START DATASET CONTENT

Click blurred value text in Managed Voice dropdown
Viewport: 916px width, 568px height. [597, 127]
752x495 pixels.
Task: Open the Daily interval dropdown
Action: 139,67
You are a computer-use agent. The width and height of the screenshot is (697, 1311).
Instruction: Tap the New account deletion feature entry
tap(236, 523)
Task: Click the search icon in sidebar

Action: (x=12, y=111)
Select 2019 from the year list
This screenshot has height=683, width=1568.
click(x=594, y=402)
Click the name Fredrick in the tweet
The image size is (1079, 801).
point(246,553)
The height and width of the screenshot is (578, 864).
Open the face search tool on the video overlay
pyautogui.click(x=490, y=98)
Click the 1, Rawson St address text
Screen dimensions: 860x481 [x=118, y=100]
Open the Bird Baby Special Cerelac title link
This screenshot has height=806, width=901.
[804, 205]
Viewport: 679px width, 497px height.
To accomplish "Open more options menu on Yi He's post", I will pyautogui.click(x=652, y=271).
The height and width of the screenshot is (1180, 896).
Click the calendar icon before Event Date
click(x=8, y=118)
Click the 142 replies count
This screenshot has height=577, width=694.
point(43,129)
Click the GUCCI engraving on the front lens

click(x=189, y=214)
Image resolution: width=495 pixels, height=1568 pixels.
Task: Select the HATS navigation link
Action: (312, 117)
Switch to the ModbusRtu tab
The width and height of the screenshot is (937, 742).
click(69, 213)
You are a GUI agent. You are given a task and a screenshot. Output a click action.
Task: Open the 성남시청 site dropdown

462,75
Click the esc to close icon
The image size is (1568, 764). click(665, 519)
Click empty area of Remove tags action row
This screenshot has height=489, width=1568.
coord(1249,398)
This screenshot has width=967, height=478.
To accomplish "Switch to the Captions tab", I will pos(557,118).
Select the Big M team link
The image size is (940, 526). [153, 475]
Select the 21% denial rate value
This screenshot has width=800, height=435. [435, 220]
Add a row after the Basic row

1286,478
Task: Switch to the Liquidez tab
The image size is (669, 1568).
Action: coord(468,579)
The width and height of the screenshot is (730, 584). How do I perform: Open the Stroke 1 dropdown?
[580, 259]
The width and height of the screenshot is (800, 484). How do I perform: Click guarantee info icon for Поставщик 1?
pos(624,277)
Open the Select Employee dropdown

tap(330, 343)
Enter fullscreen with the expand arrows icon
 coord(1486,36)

END DATASET CONTENT

* [WHAT TO DO]
Could you revise the items above so that every "tab" becomes "panel", with nothing else changed?

* [CORRECT ANSWER]
Click blurred value text in Managed Voice dropdown
Viewport: 916px width, 568px height. [597, 127]
752x495 pixels.
Task: Open the Daily interval dropdown
Action: 139,67
You are a computer-use agent. The width and height of the screenshot is (697, 1311).
Instruction: Tap the New account deletion feature entry
tap(236, 523)
Task: Click the search icon in sidebar

Action: (x=12, y=111)
Select 2019 from the year list
This screenshot has height=683, width=1568.
click(x=594, y=402)
Click the name Fredrick in the tweet
The image size is (1079, 801).
point(246,553)
The height and width of the screenshot is (578, 864).
Open the face search tool on the video overlay
pyautogui.click(x=490, y=98)
Click the 1, Rawson St address text
Screen dimensions: 860x481 [x=118, y=100]
Open the Bird Baby Special Cerelac title link
This screenshot has height=806, width=901.
[804, 205]
Viewport: 679px width, 497px height.
To accomplish "Open more options menu on Yi He's post", I will pyautogui.click(x=652, y=271).
The height and width of the screenshot is (1180, 896).
Click the calendar icon before Event Date
click(x=8, y=118)
Click the 142 replies count
This screenshot has height=577, width=694.
point(43,129)
Click the GUCCI engraving on the front lens

click(x=189, y=214)
Image resolution: width=495 pixels, height=1568 pixels.
Task: Select the HATS navigation link
Action: (312, 117)
Switch to the ModbusRtu panel
The width and height of the screenshot is (937, 742).
click(69, 213)
You are a GUI agent. You are given a task and a screenshot. Output a click action.
Task: Open the 성남시청 site dropdown

462,75
Click the esc to close icon
The image size is (1568, 764). click(665, 519)
Click empty area of Remove tags action row
This screenshot has height=489, width=1568.
coord(1249,398)
This screenshot has width=967, height=478.
To accomplish "Switch to the Captions panel", I will pos(557,118).
Select the Big M team link
The image size is (940, 526). [153, 475]
Select the 21% denial rate value
This screenshot has width=800, height=435. [435, 220]
Add a row after the Basic row

1286,478
Task: Switch to the Liquidez panel
The image size is (669, 1568).
Action: coord(468,579)
The width and height of the screenshot is (730, 584). How do I perform: Open the Stroke 1 dropdown?
[580, 259]
The width and height of the screenshot is (800, 484). How do I perform: Click guarantee info icon for Поставщик 1?
pos(624,277)
Open the Select Employee dropdown

tap(330, 343)
Enter fullscreen with the expand arrows icon
 coord(1486,36)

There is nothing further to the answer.